AGIR a décidé de se joindre au recours formé par Île-de-France Mobilités contre les décisions rendues par l’ART le 18 février 2026 dans les différends relatifs au contrat « Pack V0 »). Par cette intervention, l’association conteste une interprétation qu’elle juge préoccupante pour l’ensemble du secteur.
Au cœur du désaccord : la lecture retenue par l’Autorité de régulation des transports, selon laquelle l’article L. 1115-11 du code des transports ferait peser sur les gestionnaires de réseaux une obligation de rémunération des services numériques multimodaux.
Pour AGIR, une telle interprétation excède ce que prévoit la loi et pourrait, à terme, s’imposer à l’ensemble des réseaux français.
L’enjeu est de taille. Si cette lecture venait à se généraliser, elle conduirait à faire peser sur toutes les autorités organisatrices une nouvelle contrainte économique avec des impacts significatifs sur leur équilibre financier
Dans ce contexte, AGIR intervient pour défendre les intérêts des collectivités et des opérateurs, et prévenir toute extension de cette interprétation à l’échelle nationale.
Dans le prolongement de cette démarche, l’association a également adressé un courrier à Philippe Tabarot, ministre chargé des Transports Elle l’alerte sur les conséquences financières et opérationnelles qu’une telle évolution pourrait entraîner et appelle à la suppression de l’article L. 1115-11 du code des transports.

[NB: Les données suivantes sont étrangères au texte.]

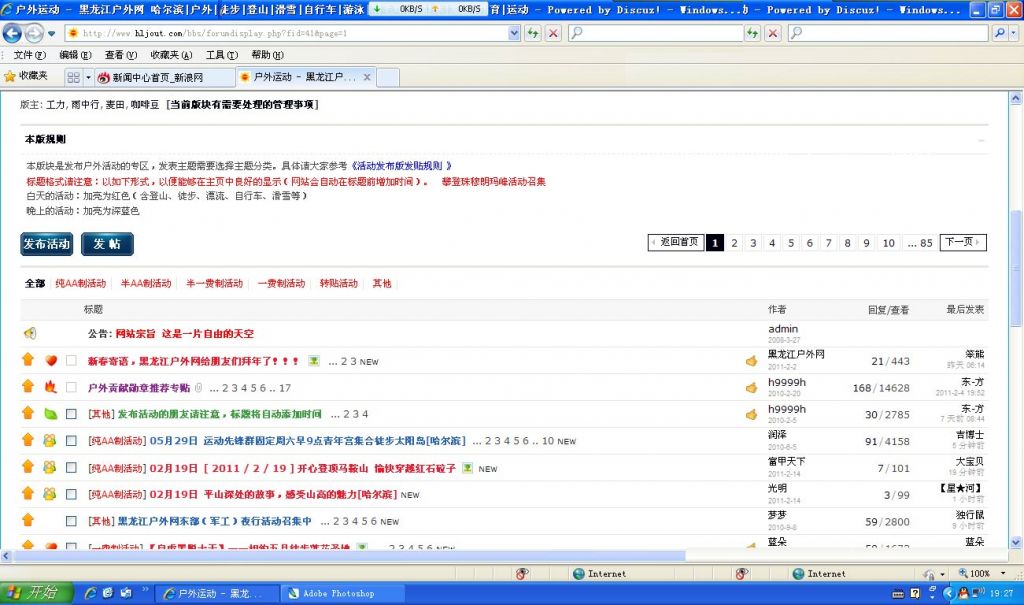The height and width of the screenshot is (605, 1024).
Task: Select the checkbox beside 平山深处的故事 thread
Action: [71, 494]
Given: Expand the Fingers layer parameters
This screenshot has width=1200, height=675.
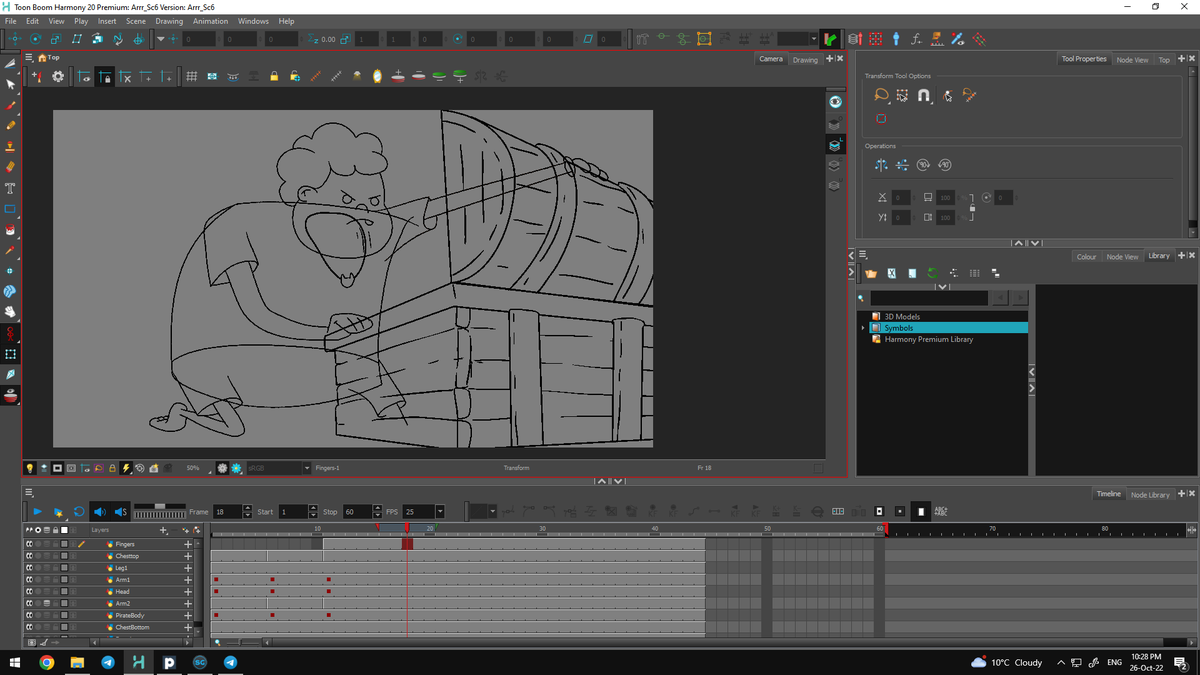Looking at the screenshot, I should point(187,544).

Pour étayer sa demande, AGIR met en avant plusieurs arguments. Elle souligne d’abord l’insécurité juridique persistante entourant ce texte, dont la rédaction complexe a donné lieu à des interprétations évolutives depuis son entrée en vigueur. Elle rappelle ensuite que le contexte a profondément changé depuis 2019 : les autorités organisatrices ont massivement investi dans leurs propres canaux de distribution numériques (boutiques en ligne, applications, open payment, etc.), désormais largement déployés. Dans ces conditions, leur imposer de financer des canaux privés supplémentaires apparaîtrait à la fois injustifié et difficilement soutenable.
Enfin, AGIR conteste le principe d’une ouverture automatique généralisée de l’ensemble des titres de transport Certains produits, en raison de leur complexité, de leurs conditions d’usage, de contrôle, d’éligibilité ou de sécurité, ne peuvent intégrés sans précaution dans des dispositifs de distribution ouverts.
Dès lors, en l’absence de démonstration claire de la valeur ajoutée qu’apporterait la multiplication des canaux de distribution, la suppression de cette obligation apparaît, pour l’association, comme une mesure à la fois cohérente et nécessaire.